Hobo Spike was crowned Hobo King last month in Britt, Iowa. Unfortunately, there's no picture of Hobo Spike. I wonder if he ever met the St. Louis Hobo.

April 2000: After striking out at three gas stations and a Car Quest, the Northwestern road trippers finally got a leaky van tire patched for $10 at a St. Louis back alley repair shop. There waiting, I met the St. Louis Hobo. He liked to call himself a "train jumper" and liked that I was studying journalism at NU. He had been in a television documentary once.

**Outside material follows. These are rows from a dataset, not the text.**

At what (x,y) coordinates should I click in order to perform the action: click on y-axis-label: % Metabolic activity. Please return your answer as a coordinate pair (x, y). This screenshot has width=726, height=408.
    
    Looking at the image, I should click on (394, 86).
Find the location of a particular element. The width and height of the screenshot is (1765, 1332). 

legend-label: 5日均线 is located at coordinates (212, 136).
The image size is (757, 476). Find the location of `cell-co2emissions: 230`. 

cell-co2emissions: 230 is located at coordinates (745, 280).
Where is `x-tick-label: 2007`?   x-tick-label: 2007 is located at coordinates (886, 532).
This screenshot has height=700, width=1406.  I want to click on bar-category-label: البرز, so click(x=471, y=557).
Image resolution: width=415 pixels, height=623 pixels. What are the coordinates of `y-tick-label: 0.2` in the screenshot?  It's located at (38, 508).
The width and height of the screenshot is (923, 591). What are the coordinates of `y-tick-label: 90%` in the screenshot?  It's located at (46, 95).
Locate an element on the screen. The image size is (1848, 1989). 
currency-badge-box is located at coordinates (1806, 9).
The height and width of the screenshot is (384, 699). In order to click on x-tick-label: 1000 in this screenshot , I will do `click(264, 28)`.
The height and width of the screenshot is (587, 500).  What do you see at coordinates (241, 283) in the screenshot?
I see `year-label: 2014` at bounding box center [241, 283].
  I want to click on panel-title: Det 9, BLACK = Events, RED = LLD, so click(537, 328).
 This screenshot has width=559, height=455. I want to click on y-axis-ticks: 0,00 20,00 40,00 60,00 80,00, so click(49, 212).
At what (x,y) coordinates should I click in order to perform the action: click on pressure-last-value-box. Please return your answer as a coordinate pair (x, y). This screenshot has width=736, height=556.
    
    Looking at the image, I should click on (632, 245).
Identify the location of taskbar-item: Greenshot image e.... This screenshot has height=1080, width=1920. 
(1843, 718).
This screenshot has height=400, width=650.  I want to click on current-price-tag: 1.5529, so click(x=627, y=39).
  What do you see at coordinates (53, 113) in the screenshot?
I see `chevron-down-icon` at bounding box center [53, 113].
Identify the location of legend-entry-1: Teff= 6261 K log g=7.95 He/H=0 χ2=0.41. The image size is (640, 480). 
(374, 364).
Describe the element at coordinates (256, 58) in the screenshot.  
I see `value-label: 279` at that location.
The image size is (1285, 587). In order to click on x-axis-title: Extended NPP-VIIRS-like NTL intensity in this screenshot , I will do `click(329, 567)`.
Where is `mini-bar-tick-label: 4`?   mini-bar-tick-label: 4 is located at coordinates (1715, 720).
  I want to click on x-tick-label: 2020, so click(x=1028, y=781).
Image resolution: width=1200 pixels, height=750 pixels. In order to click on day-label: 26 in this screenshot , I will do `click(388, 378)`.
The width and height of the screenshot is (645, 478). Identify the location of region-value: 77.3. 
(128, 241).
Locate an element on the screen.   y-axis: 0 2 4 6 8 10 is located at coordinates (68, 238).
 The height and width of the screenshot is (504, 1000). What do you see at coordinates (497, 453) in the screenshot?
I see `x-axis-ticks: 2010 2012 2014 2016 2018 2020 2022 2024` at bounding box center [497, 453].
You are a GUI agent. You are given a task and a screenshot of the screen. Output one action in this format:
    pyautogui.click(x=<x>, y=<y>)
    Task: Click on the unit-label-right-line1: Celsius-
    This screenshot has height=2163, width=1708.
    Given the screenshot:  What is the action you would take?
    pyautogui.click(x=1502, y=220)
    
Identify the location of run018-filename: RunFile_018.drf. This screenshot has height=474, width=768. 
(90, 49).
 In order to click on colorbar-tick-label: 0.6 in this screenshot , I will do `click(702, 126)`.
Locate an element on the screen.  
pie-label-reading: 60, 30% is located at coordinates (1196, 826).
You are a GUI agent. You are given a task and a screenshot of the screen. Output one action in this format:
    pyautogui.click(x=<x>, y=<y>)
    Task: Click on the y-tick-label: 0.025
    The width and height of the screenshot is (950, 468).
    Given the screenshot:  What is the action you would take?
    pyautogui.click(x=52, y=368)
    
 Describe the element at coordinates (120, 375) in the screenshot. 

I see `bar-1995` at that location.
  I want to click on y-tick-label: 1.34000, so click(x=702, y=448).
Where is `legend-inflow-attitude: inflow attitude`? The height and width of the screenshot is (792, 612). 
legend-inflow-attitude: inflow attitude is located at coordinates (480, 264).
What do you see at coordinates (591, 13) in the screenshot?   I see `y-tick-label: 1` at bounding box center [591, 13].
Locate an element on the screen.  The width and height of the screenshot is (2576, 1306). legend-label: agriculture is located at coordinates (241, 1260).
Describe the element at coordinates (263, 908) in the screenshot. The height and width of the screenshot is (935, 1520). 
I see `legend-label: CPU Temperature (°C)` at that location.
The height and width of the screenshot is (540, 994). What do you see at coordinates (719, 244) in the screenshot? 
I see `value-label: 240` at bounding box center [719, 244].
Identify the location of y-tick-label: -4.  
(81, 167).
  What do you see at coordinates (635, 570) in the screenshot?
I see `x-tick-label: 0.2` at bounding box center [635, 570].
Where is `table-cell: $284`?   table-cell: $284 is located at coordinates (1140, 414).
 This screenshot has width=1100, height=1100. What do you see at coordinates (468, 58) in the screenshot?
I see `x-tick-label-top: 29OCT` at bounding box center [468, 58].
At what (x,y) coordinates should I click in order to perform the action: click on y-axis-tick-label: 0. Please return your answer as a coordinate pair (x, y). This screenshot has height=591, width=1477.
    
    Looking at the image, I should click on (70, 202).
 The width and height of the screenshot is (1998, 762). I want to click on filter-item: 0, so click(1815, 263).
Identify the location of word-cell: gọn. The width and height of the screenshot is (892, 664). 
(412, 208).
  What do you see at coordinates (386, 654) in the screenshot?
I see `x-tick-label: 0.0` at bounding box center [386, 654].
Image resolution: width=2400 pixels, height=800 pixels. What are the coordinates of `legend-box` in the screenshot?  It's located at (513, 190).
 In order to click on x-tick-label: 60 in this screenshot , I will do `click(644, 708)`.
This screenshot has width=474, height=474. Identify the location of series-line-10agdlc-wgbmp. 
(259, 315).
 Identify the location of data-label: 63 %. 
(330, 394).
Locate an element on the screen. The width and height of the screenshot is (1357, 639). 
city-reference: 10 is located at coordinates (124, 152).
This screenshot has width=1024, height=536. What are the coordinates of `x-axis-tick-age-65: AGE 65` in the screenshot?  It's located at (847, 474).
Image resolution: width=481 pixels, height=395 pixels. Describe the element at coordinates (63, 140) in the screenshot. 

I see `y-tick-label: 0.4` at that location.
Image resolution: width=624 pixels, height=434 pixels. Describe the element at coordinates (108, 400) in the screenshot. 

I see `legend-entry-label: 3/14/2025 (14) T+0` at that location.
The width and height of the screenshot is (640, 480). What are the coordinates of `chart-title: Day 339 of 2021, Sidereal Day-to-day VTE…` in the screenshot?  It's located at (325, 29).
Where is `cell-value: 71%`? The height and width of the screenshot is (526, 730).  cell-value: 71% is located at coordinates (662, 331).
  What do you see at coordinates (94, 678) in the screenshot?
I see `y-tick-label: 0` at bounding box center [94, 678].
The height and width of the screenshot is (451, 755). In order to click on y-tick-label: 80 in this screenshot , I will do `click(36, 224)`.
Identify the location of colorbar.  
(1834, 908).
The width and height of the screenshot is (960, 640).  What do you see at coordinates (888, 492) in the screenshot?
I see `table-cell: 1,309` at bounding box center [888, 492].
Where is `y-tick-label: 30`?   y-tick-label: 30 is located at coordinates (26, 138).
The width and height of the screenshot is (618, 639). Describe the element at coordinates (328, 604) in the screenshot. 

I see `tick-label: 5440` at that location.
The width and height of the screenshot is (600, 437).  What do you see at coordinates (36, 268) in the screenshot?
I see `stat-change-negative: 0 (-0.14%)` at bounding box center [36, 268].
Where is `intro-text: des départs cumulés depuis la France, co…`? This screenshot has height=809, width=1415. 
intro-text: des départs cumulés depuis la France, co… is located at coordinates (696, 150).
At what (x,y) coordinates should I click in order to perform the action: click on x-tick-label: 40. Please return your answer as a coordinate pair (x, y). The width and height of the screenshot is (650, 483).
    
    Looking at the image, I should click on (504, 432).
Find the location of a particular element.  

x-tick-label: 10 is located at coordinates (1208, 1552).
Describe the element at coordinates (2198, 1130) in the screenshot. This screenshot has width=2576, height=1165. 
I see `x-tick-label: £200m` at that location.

He didn't look so good — the previous day he'd gotten hit in the face by a two-by-four — but he was in good spirits. He gave a big smile when he heard where I was headed that night. "Bruce Springsteen, huh? He's an all right guy."

Friday, August 8th, 2003

A love so hard and filled with defeat

Article of the day: One man explains how he and Bruce Springsteen have never met. In a cruel world where it sometimes seems like everyone else has met Bruce, I find a little encouragement in this man's story.

For as bad as it's been for me (had him stand directly above me in concert, met the band and saw him drive away, interviewed Clarence, had a coworker spend hours with him in a Bob's Big Boy, had a professor hang out with him in Chicago blues clubs, had my girlfriend invited to his barn, et cetera), it's been far worse for the man who wrote the article.